## TASK
Format every line of the entries below as a JSON list of strings, one string per line, skipping blank lines. Leave the pictures out.

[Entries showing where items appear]
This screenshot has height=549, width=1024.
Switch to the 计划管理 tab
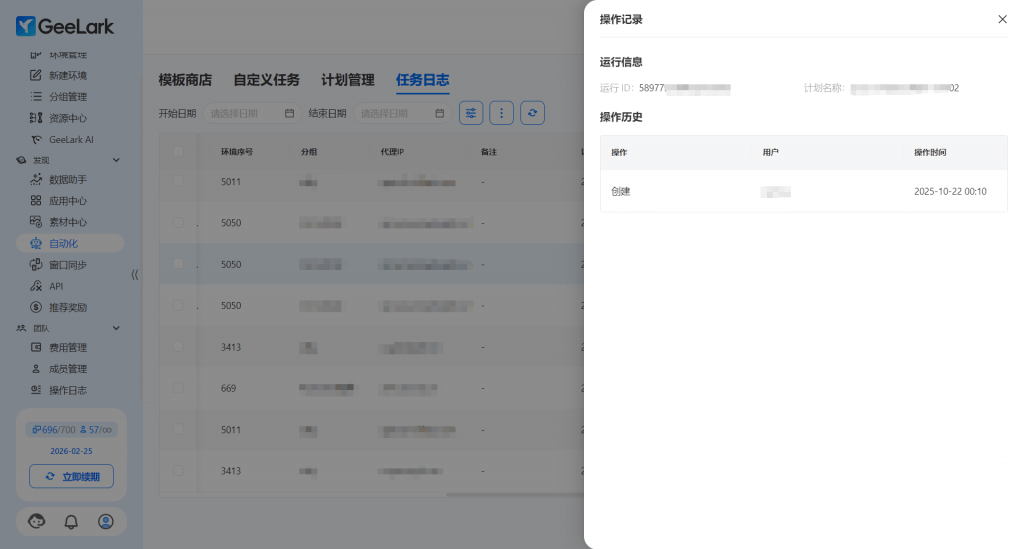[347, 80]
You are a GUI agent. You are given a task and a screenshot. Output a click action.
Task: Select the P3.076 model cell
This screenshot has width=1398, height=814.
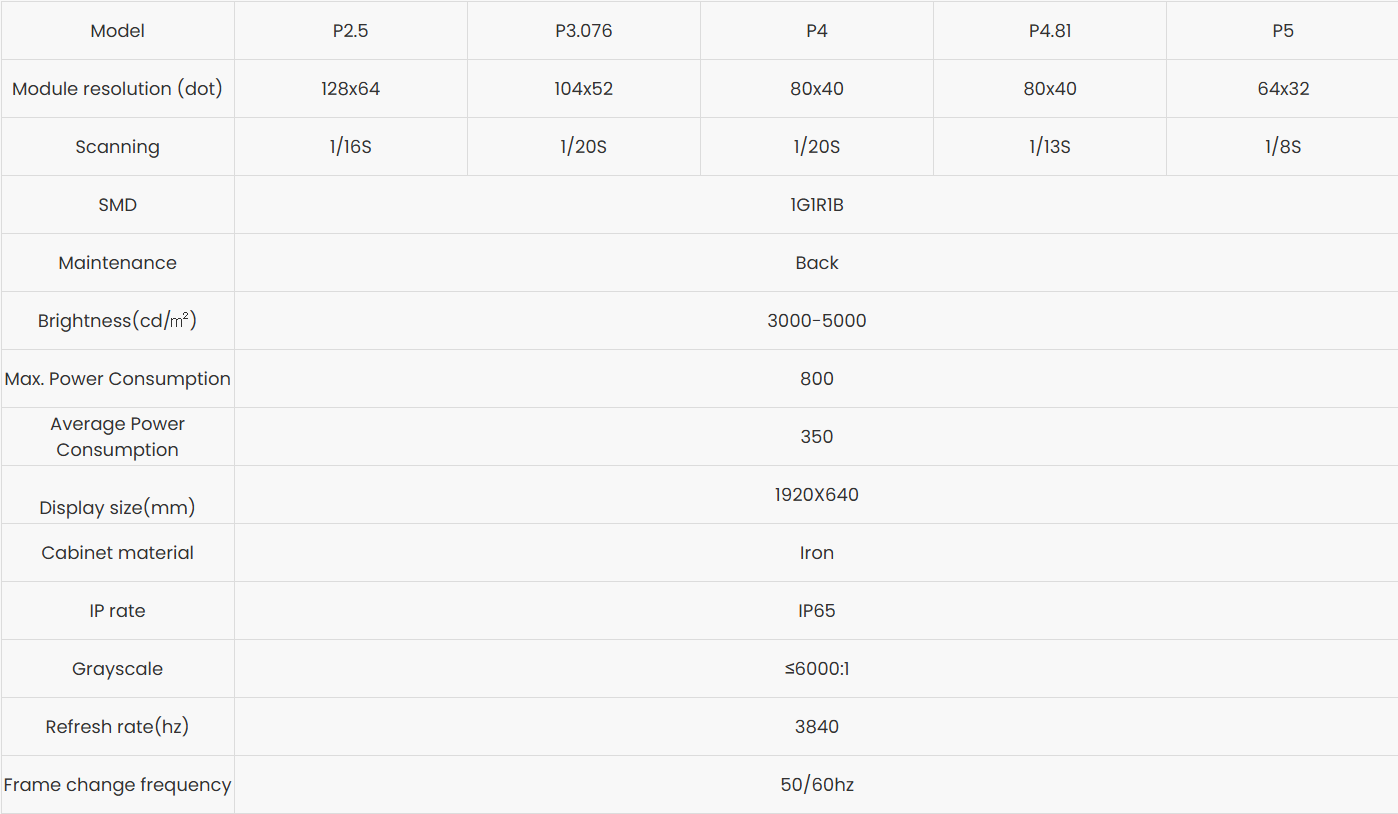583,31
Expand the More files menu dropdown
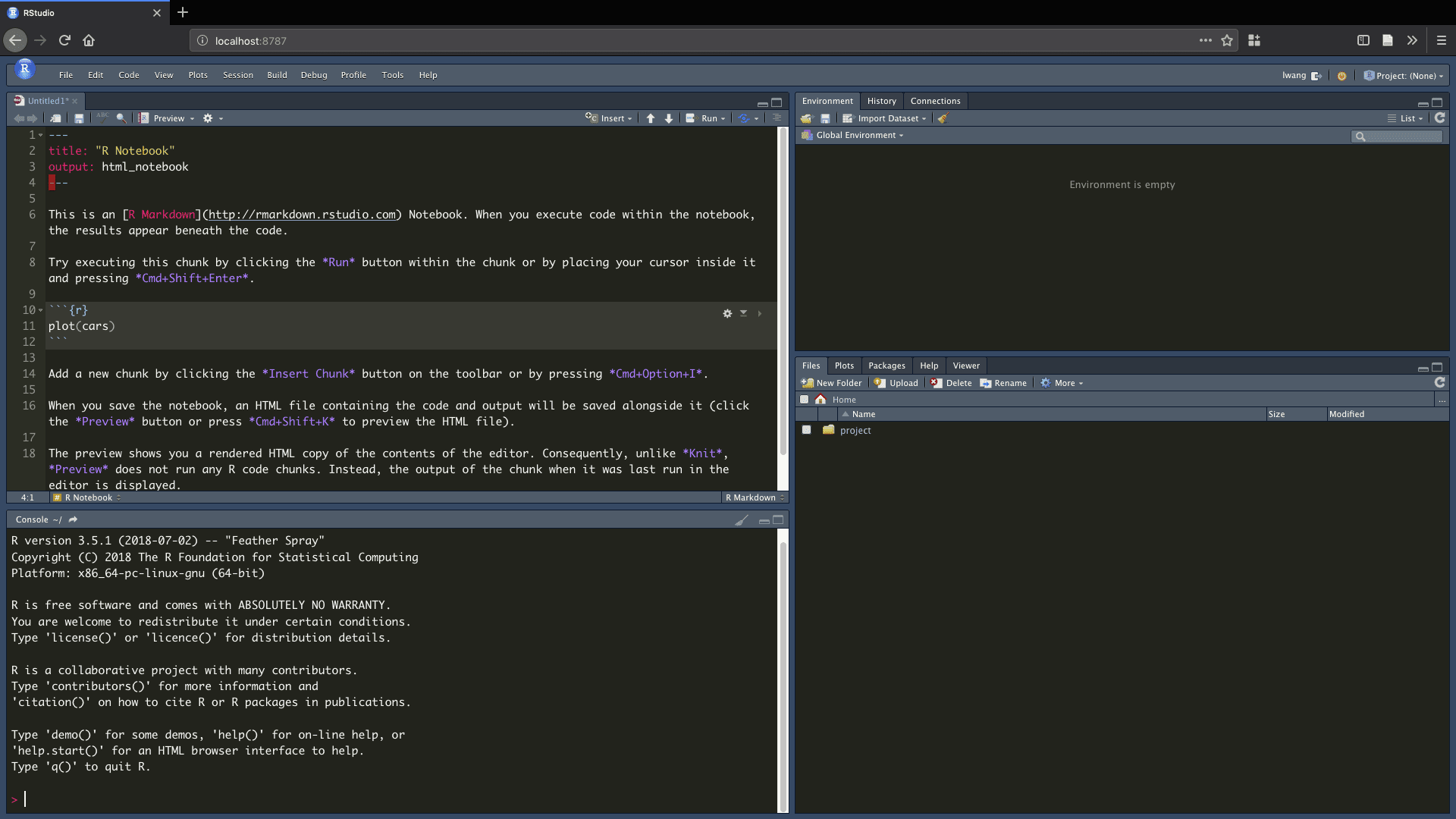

## EXERCISE RESULT
[
  "This screenshot has height=549, width=1024.",
  "Switch to the 计划管理 tab",
  "[347, 80]",
  "You are a GUI agent. You are given a task and a screenshot. Output a click action.",
  "Task: Select the P3.076 model cell",
  "This screenshot has width=1398, height=814.",
  "583,31",
  "Expand the More files menu dropdown"
]